Each package will have a list of instances, these will be loaded. When multiple packages are loaded all their instances will be combined, to make the process more efficient


Each package will have a list of type aliases, which will also be expanded at check time on a global basis.

Interpreting a Search

This has to be changed to take account of multi module names, i.e. Data.Map etc.

Which Modules to Search

Use +name and -name to include and remove a package, no space allowed between the +/- and the name.

For name allow one of:

  • Package name, base, hoogle, yhc, ghc, haxml etc.
  • Module name, Data.Map, Prelude - refers to exactly that module
  • Module name with star, Data.*, Win32.* - refers to all modules hanging off that

The options + and - are interpreted in order. Those refering to packages will build up and set which data files to search. If a module is specified with + and no modules are specified before with - then its implicitly -all. The module filter is built up and applied after the search has been conducted on the results.

This allows things like:

map -base -- find map which doesn't occur in the base

Searching for :info style information

To get info style information you must accurately say what you want to search for, i.e. ?Data.Map will give details on the module Data.Map, what functions etc are in it. ?Data.Map.Map, full details of the data structure. This includes all functions which return a Data.Map.Map and which take a Data.Map.Map, what module its defined in, number of constructors, classes its a member of etc. Where a name is ambiguous, i.e. Data.Map.Map is a data structure and a constructor, :data or :ctor will be required to disambiguate.
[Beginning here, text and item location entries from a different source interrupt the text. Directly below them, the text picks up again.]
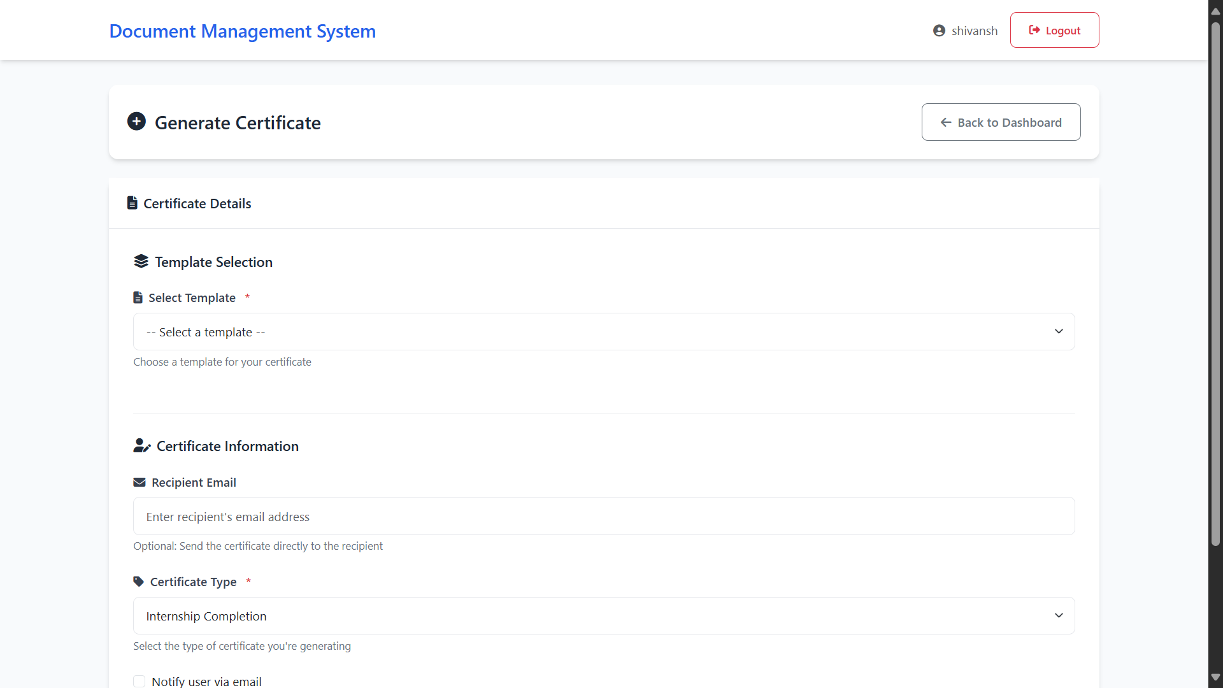Viewport: 1223px width, 688px height.
Task: Select the shivansh account name
Action: [974, 30]
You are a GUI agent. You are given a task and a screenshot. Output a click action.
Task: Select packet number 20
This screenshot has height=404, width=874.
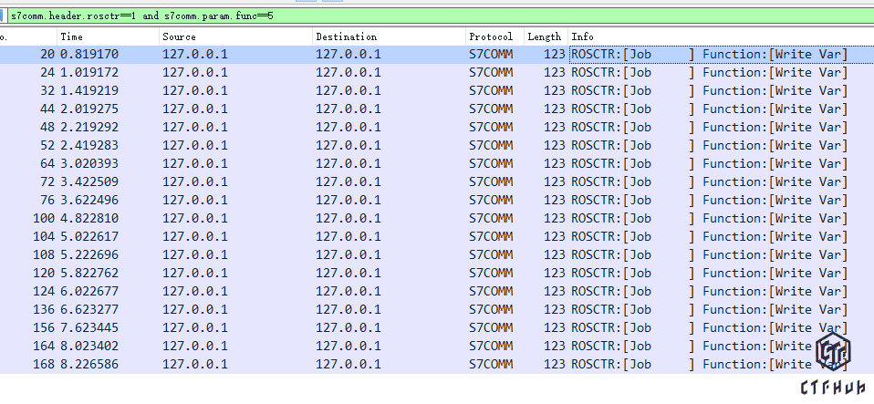[274, 55]
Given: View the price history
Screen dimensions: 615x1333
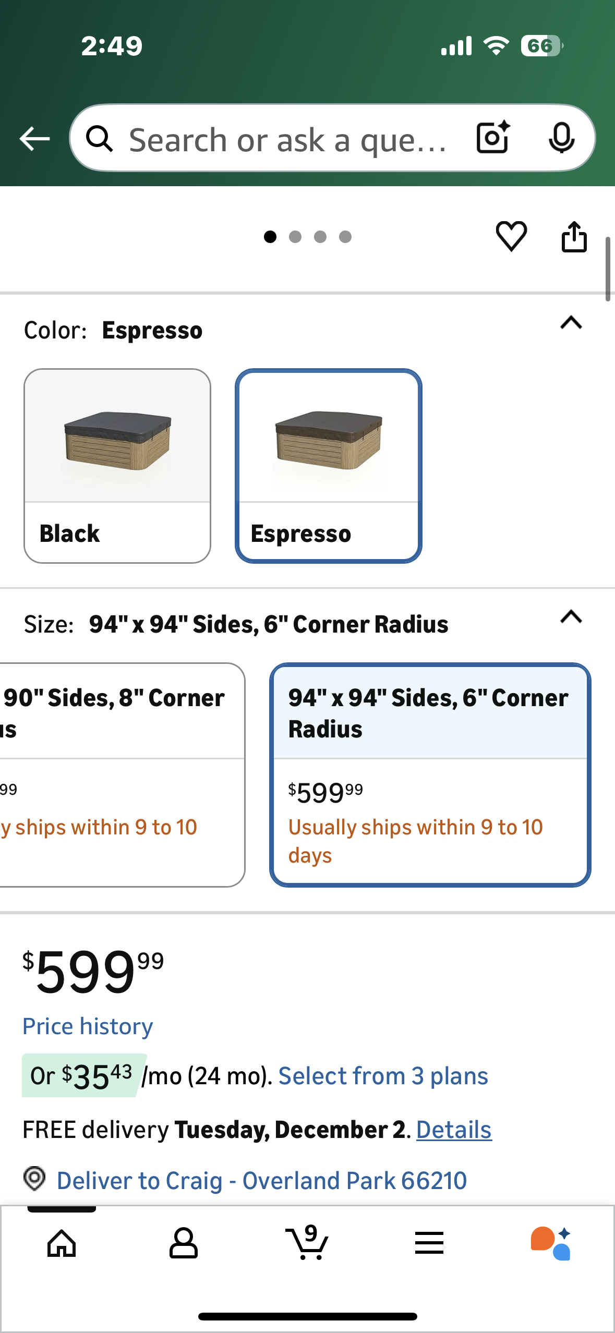Looking at the screenshot, I should pos(87,1026).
This will be a new feature of Hoogle 4.

Deciding what to search for

To search for a function, you need brackets enclosing something (this includes [] and () around a term, but not on their own) or a -> arrow. Otherwise its a name search.

Searching for names

All searches will be interpreted as name searches, unless they have a -> in the type signature. When searching with multiple names, it will be easier to get a hit. For example, the data structure Data.Map.Map will get a hit from:

  • map as its the name
  • data (part of the module name)
  • data (because its a data structure)
  • Data.Map, the module name

If you want to search for a namespace, i.e. functions, then :data, :class, :module - prefixes of all of these will also work as long as they are unique. Symbols, i.e. ++ will also be interpreted this way.

Searching for functions

These will remain mainly unchanged, but be harder to invoke accidentally, because -> will be needed to search for functions. To search for a zero arity function, wrap it in brackets - (IO ()) and this will search for IO () as a function.

User Interface

Need a standard and an advanced section. Standard is just a textbox. Advanced both parses the search and allows you to type in the individual items without modifiers. This should make it easier for people to get to grips with the advanced features. This user interface will be entirely in client side javascript.